A desoneração da cesta básica, anunciada pela presidente Dilma no início da noite de sexta-feira, mostra duas coisas: (1) que o governo vem sendo seguidamente surpreendido pela força da inflação, porque faz o diagnóstico errado; e (2) que continua pouco disposto a usar os mecanismos mais eficazes para combatê-la.
A desoneração não deveria ser adotada agora. A idéia era anunciá-la apenas no Dia do Trabalho, 1º de maio. Foi a iminência do estouro do teto da meta de inflação (acima de 6,5% ao ano) já em março que levou o governo a precipitar a decisão.
Até agora, as autoridades vinham fazendo pouco caso do rali dos preços. Em vez de focar as causas internas, preferiam responsabilizar choques externos de oferta, como a seca nos Estados Unidos em meados do ano passado, que puxou para cima as cotações das principais proteínas vegetais: soja e milho. Mas não conseguiam explicar por que o problema não atingia outras economias emergentes com a mesma contundência sentida por aqui.
O Banco Central, por exemplo, garantiu em seus documentos que a convergência da inflação para a meta, de 4,5% ao ano, poderia não sair nos próximos meses, mas já estava contratada. Com um pouco mais de paciência, chegaríamos lá. E era também esse o discurso do ministro da Fazenda, Guido Mantega.
Ainda na manhã de sexta-feira, logo depois da divulgação pelo IBGE dos dados ruins do IPCA de fevereiro, o secretário-executivo do Ministério da Fazenda, Nelson Barbosa, retomou o blá-blá- blá de quem prefere desclassificar a realidade. Embora reconhecesse que a inflação veio "um pouco acima do esperado", insistiu em pintar um cenário despreocupante: "a expectativa é de que logo cairá gradualmente, principalmente quando começar a ser transmitida para os preços a queda recente das cotações das commodities". Ou seja, não é preciso fazer nada, a inflação recuaria espontaneamente. Não foi essa a leitura dos mesmos números feita pela presidente Dilma que em seguida mandou deflagrar o contra-ataque.

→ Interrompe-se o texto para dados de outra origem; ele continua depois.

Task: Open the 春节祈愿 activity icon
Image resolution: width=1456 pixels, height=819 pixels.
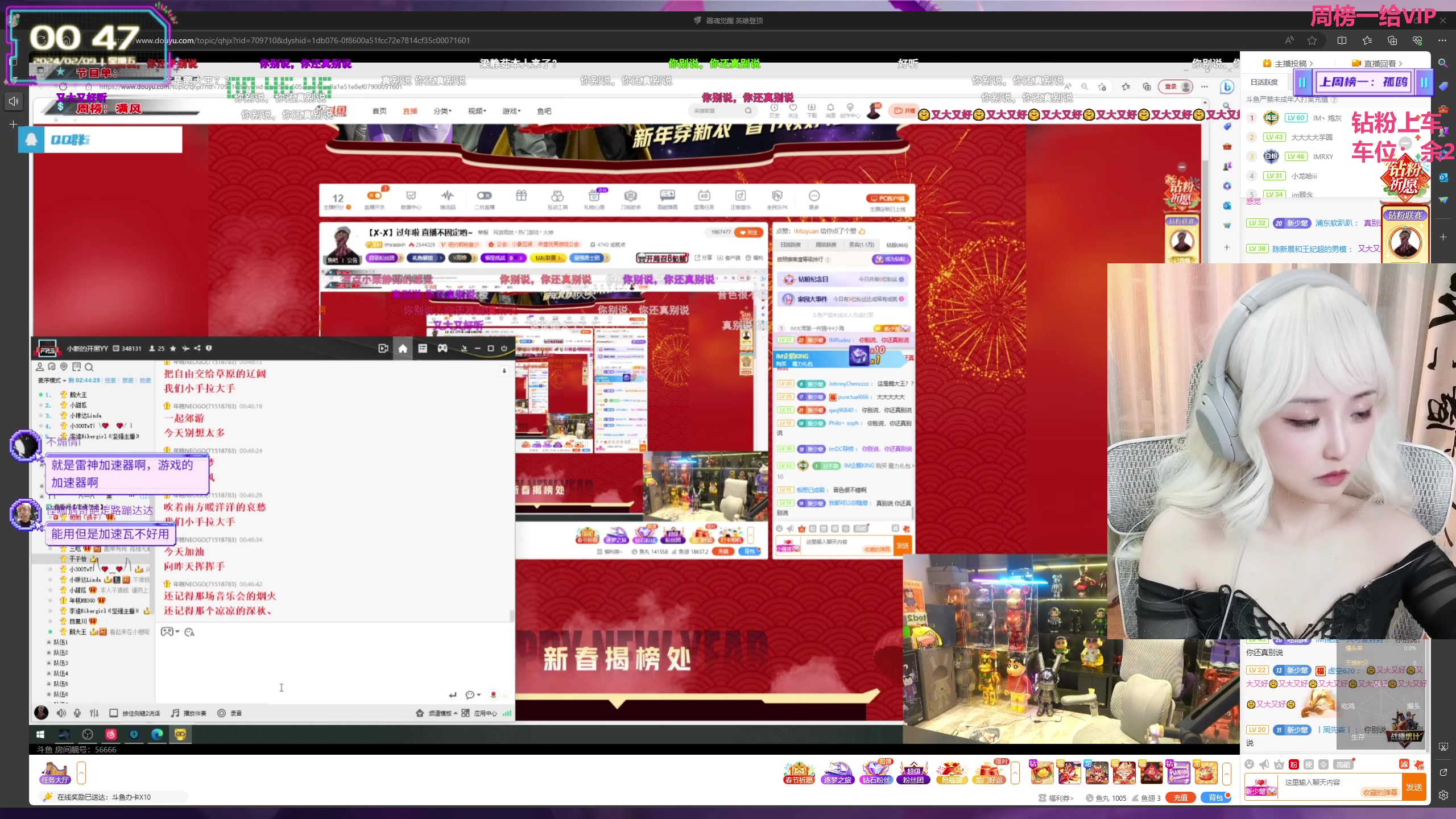Action: tap(799, 772)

A isenção de impostos da cesta básica terá impacto imediato na queda do custo de vida, em proporção que ainda deverá ser melhor medida. Mas esta, decididamente, não é a melhor maneira de enfrentar o problema. Por três razões:
Primeira, porque é o tipo da providência que produzirá efeito apenas uma vez; nos meses seguintes, deixará de ser notado. Segunda, porque não ataca o problema principal, que é a demanda exacerbada, como o Banco Central já vinha avisando. Ao contrário, a eventual folga nos orçamentos domésticos proporcionada pela isenção de impostos deve aumentar o consumo, tanto de itens da cesta básica como dos que estão fora dela. E, terceira, porque deixa solta uma das principais pontas da inflação que é o setor de serviços.
São duas as melhores armas que poderiam combater a inflação com mais eficácia do que essa isenção de impostos. A primeira é maior rigor na administração das contas públicas. Uma boa derrubada nas despesas correntes do governo ajudaria a conter a demanda. A perda de arrecadação vai dificultar esse passo. A outra é a alta dos juros básicos (Selic), providência já admitida pelo Banco Central que, no entanto, pretende usá-la com parcimônia - para usar expressão que seus diretores adoram usar.
Cotação do dólar
Na sexta-feira, a cotação do dólar no câmbio interno fechou a R$ 1,95, dez centavos acima de R$ 1,85, nível que, no dia 7 de fevereiro, o ministro Mantega declarou inadmissível.
Cobertor curto
A fome de royalties provenientes da produção de petróleo e gás esbarra em sério limite: a incapacidade financeira da Petrobrás de participar maciçamente de todos os projetos de exploração do pré-sal, em 30% dos investimentos e na condição de operadora única. Ou muda a lei ou o volume de royalties não será do tamanho da fome dos políticos.